Stored dataset items
- - - -

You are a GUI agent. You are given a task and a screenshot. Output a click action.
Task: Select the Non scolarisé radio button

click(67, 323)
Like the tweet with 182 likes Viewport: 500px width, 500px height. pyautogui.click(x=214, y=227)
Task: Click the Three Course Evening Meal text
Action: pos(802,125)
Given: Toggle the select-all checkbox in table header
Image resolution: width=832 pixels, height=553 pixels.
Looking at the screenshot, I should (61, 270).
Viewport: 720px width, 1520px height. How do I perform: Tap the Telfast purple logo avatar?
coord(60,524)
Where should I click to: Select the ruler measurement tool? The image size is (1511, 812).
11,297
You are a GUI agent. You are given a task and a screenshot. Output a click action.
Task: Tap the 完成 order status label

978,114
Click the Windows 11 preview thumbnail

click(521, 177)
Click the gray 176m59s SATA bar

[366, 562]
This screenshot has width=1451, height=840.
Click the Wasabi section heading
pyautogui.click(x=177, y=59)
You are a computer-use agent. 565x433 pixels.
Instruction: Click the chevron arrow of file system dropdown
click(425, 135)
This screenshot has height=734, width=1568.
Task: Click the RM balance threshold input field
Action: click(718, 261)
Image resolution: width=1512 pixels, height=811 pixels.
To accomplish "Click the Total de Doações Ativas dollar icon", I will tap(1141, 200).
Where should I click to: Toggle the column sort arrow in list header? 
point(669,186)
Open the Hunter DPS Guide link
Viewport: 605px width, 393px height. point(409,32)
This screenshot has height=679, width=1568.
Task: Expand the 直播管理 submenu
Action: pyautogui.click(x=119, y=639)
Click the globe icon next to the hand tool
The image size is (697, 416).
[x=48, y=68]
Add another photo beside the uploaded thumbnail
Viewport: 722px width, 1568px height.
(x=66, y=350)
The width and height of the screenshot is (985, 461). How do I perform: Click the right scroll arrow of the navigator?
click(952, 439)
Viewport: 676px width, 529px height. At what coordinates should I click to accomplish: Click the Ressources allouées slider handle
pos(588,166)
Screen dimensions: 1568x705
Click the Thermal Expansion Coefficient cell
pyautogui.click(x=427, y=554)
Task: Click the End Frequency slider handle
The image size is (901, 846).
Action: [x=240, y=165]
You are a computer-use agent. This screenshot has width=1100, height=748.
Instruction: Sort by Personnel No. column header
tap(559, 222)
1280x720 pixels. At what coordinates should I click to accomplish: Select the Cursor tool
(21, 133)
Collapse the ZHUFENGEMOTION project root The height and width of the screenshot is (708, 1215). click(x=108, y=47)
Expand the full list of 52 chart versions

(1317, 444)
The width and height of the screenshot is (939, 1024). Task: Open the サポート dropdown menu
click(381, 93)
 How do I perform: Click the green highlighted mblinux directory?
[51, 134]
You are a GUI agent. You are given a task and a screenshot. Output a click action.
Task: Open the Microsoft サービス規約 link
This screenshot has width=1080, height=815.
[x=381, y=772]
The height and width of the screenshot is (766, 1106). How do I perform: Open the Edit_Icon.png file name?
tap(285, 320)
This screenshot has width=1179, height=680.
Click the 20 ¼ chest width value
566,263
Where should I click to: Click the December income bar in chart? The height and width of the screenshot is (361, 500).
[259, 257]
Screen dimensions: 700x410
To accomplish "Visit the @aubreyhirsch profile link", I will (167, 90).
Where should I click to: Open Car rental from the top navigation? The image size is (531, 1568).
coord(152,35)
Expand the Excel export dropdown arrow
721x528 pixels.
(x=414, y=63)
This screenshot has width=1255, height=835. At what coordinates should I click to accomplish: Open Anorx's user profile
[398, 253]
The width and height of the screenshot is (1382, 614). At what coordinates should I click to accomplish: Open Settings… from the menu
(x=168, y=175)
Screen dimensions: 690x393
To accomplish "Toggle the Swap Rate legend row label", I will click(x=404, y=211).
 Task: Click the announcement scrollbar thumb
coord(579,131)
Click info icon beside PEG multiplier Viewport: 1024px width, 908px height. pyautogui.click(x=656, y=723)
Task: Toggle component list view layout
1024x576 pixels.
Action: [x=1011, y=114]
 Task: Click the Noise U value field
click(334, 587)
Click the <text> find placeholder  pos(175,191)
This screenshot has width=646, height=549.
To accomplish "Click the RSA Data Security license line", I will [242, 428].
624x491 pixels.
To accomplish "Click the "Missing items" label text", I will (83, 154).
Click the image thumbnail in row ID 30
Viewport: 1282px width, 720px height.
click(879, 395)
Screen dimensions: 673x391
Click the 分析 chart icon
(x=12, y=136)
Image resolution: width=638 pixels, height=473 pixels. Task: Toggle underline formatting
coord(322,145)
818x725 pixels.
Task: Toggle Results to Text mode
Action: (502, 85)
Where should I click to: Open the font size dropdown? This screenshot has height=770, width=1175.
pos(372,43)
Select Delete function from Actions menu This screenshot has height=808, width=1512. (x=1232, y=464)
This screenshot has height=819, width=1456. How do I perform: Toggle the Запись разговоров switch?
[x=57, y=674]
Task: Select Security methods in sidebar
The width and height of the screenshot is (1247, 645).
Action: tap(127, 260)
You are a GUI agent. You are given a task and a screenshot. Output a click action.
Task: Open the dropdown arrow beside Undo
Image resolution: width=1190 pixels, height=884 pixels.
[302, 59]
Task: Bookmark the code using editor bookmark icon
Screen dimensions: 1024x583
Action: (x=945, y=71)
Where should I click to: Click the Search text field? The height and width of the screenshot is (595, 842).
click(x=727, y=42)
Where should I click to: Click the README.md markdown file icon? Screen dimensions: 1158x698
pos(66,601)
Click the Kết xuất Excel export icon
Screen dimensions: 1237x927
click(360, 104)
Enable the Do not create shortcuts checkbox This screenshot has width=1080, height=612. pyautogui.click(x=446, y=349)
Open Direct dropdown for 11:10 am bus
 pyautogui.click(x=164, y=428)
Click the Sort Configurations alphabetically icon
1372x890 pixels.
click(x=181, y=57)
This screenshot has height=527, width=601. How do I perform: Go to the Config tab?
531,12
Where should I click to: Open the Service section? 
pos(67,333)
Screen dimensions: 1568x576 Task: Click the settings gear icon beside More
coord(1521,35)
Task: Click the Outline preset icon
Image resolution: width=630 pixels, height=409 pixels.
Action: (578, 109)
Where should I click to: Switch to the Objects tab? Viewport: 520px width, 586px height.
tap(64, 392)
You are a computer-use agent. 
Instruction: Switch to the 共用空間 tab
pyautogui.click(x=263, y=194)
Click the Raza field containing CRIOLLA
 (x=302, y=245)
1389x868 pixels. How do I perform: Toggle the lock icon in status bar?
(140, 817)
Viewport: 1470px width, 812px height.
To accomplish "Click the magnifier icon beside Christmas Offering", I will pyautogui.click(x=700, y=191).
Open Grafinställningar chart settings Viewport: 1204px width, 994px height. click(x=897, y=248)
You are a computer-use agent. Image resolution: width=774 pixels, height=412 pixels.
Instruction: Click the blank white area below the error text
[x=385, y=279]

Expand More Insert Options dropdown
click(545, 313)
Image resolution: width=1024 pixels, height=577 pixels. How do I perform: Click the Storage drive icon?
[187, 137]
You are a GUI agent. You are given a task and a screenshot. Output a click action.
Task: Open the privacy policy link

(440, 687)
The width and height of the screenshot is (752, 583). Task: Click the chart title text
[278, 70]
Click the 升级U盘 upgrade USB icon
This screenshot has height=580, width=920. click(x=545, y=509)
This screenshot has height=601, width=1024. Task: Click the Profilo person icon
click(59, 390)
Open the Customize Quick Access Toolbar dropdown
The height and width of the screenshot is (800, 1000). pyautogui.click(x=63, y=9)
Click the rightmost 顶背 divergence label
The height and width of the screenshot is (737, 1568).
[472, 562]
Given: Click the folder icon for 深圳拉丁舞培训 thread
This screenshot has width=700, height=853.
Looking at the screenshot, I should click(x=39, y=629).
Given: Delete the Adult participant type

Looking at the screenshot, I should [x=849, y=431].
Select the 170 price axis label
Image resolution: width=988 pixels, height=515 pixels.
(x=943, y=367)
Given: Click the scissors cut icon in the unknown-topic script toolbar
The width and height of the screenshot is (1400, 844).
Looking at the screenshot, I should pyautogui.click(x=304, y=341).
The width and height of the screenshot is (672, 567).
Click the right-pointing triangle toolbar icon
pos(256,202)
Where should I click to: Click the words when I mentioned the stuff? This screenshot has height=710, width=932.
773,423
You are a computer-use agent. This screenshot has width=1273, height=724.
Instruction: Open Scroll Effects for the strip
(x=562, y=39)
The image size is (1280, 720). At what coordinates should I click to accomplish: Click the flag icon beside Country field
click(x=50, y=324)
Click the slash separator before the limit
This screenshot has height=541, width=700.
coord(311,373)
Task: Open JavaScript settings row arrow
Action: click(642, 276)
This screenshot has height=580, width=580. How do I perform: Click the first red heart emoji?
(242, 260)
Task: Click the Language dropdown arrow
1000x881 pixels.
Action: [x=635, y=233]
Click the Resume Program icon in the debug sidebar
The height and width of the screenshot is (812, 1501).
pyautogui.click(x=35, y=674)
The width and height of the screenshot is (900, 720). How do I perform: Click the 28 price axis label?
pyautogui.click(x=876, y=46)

- - - -

Task directions:
Pull each line containing "will" from the records.

Output for this task:
To accomplish "Click the Total de Doações Ativas dollar icon", I will tap(1141, 200).
To accomplish "Visit the @aubreyhirsch profile link", I will (167, 90).
To accomplish "Toggle the Swap Rate legend row label", I will click(x=404, y=211).
To accomplish "Click the RSA Data Security license line", I will [242, 428].
To accomplish "Click the "Missing items" label text", I will (83, 154).
To accomplish "Click the magnifier icon beside Christmas Offering", I will pyautogui.click(x=700, y=191).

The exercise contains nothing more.